I, of course, would never eat again, but instead of saying so, I just told him I needed a few minutes to collect my thoughts. He smiled and then left the room, closing the door behind him. I sat there for a few minutes, torn between wanting to throw up and wanting to cry, all the time feeling like I needed a scalding hot shower. Then there was a knock at the door, and I filled with fear. Had Mr. Weasley decided that I needed to see the visual aids?
But it was only Ron. “You okay mate?” he asked, his face filled with sympathy.
“It…it…it was horrible”
He nodded. “I thought as much.” He looked around the study. “You were lucky though; no visual aids.” I said nothing, unable to think clearly as yet.
“Hey Harry, how are you feeling?” I looked up in surprise at the sound of the new voice.
“Bill? What are you doing here? I thought you had too much work to do,” I asked. I would normally have been happy to see the eldest Weasley brother, but after what just happened, I wondered if I would ever be happy again.
“Ron called me. This is an emergency. Listen, I know what you've just gone through, we all have,” he said, as Ron nodded. “Fortunately for you, after Dad gave me `the Talk,' I figured out a way to deal with it.”
My ears, and hopes, perked up. “Yeah?”
Bill nodded. “Over the years, we Weasley brothers have perfected a little memory charm that will wipe away the entire conversation. Now, I know it's dangerous, and you have every right not to trust us or believe that we can-”
“I'll do it!” I said. I'd do almost anything to get the image of Mr. and Mrs. Weasley in leather out of my head.
Bill chuckled. “All right then Harry. If you're sure.”
“I'm sure.” Then another thought occurred. “You've memory-charmed all of your brothers?”
Bill nodded. “All of them…well, except for Percy. He said it would be unethical.”
“Ah.” The three of us nodded then, the unspoken agreement that maybe that's why Percy's so screwed up.
“Anyways, if you're ready Harry, here we go. One…two…three…Obliviate!”
*****
“Harry, you okay?”
I blinked, feeling a little wobbly, and saw Ron and Bill giving me looks of concerned.
“Hey Bill,” I said, my voice sounding a little sleepy. “What are you doing here?”
“Never mind that for now,” Ron said. “What's the last thing you remember?”

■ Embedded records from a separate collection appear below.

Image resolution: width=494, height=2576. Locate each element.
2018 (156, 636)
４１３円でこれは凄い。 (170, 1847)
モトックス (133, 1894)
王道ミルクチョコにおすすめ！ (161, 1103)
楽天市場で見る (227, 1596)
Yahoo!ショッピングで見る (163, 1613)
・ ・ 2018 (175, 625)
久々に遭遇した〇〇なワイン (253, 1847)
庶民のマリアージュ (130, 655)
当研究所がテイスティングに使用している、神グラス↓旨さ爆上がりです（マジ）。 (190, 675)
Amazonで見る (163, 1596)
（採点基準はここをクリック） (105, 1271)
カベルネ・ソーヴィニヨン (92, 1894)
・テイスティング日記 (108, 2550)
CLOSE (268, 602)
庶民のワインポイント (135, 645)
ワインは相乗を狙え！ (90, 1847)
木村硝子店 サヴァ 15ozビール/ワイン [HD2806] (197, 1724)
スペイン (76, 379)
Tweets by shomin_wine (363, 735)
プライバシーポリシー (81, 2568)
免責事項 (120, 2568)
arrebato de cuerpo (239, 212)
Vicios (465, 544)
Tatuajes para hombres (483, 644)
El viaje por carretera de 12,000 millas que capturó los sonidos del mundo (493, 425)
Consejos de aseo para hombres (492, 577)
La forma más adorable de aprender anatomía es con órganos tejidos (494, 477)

Such an odd question. I thought back. “Your Dad was talking about visual aids…” Then full clarity hit. “Oh Lord, your Dad! What happened?”
Ron and Bill shared triumphant looks. “We memory charmed you to forget the Talk. Believe me, you'd thank us if you knew what he said.”
I rubbed my temples. “I'm thanking you anyways.”
“Good,” Bill said, smiling. “Anyways, I gotta get back to work, and you two have to eat lunch. Just remember, if my Dad ever says anything about `the Talk,' just pretend you remember everything.
I nodded. “Thanks again Bill. You're a life-saver.”
When Ron and I returned to the main room, my face lit up when I saw that Hermione had arrived. I went over to her and gave her a little kiss. As we hugged, I saw Ron's Dad give me a little wink. I nodded and winked back.
Thank God for memory charms.
A/N: And so ends the story. If you liked it, give thanks to gal-texter and CryHope for requesting this. If you didn't like it, then you probably didn't finish the story and are now browsing for porn news, so I have nothing to say to you all.
Hope everyone had a happy New Years, and I'll catch you later.